Find the height of the center of mass of the equilateral triangular lamina from the side $\text{AB}$ as shown in figure. Given, side of the triangular lamina is $3\text{m}$.

• A. $\sqrt{3}\text{m}$
• B. $\frac{3}{\sqrt{2}}\text{m}$
• C. $\frac{\sqrt{3}}{2}\text{m}$
• D. $\frac{\sqrt{2}}{3}\text{m}$

Answer 1

The correct option is C $\frac{\sqrt{3}}{2}\text{m}$

Given, side of the equilateral triangular lamina is $3\text{m}$.
In this case, triangular lamina is symmetric about $y-$ axis.
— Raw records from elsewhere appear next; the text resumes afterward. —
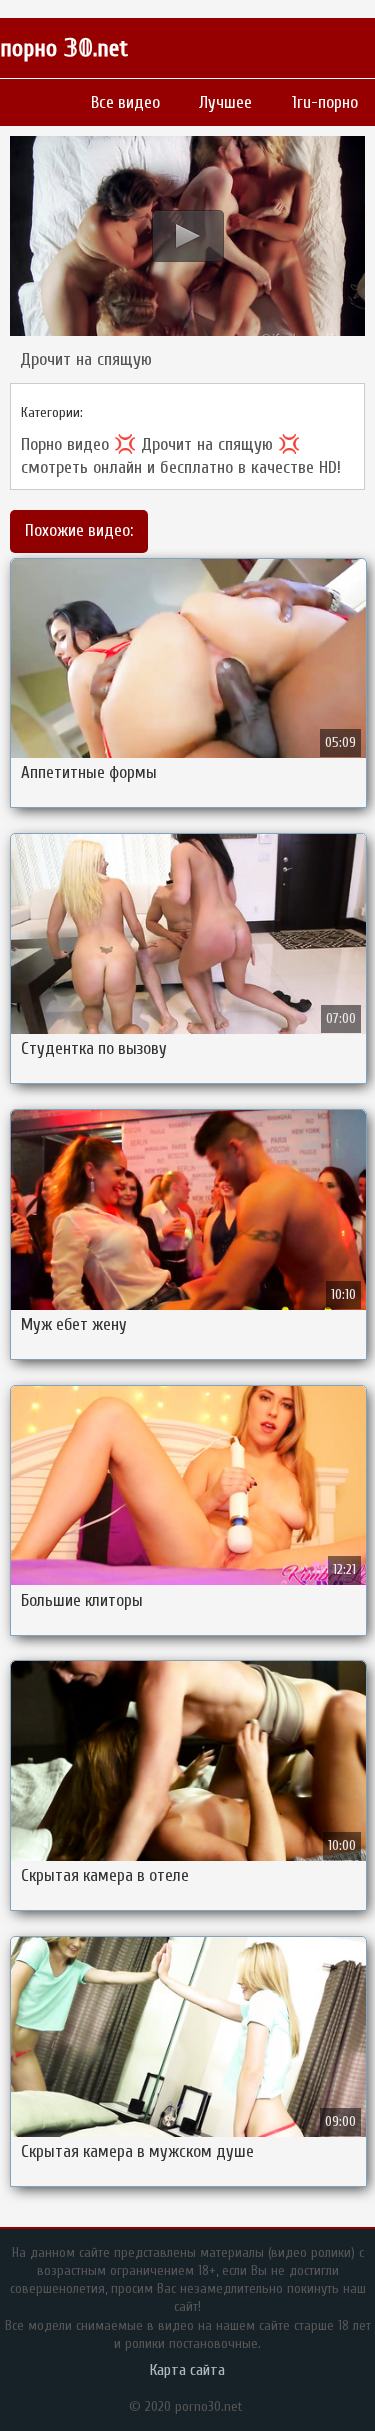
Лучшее (225, 102)
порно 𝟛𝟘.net (64, 48)
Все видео (125, 102)
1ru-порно (325, 102)
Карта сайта (187, 2370)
So, $x-$ co-ordinate of COM of the triangular lamina is $0$.


We know that, y-coordinate of $COM$ is at ${\frac{1}{3}}^{rd}$ of height from the base i.e $\frac{1}{3}\times \frac{\sqrt{3}a}{2}$

$\therefore$ Position of $COM$ of the triangular lamina is given by $(x_{COM},y_{COM})=(0,\frac{a}{2\sqrt{3}})$
So, required height $\left(H\right)$ of $COM$ above $\text{AB}$ is equal to $\frac{a}{2\sqrt{3}}$
$H=\frac{a}{2\sqrt{3}}=\frac{3}{2\sqrt{3}}\text{m}=\frac{\sqrt{3}}{2}\text{m}$.